**What you should do:** Print the entries exactly as given.

**Records supplied:**
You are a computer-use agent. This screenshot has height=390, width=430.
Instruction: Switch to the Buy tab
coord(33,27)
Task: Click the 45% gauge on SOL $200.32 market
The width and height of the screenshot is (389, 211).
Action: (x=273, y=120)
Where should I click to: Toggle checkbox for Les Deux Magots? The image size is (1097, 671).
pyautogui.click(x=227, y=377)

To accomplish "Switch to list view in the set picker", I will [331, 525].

**Finished task:**
You are a computer-use agent. This screenshot has height=390, width=430.
Instruction: Switch to the Buy tab
coord(33,27)
Task: Click the 45% gauge on SOL $200.32 market
The width and height of the screenshot is (389, 211).
Action: (x=273, y=120)
Where should I click to: Toggle checkbox for Les Deux Magots? The image size is (1097, 671).
pyautogui.click(x=227, y=377)

To accomplish "Switch to list view in the set picker", I will [331, 525].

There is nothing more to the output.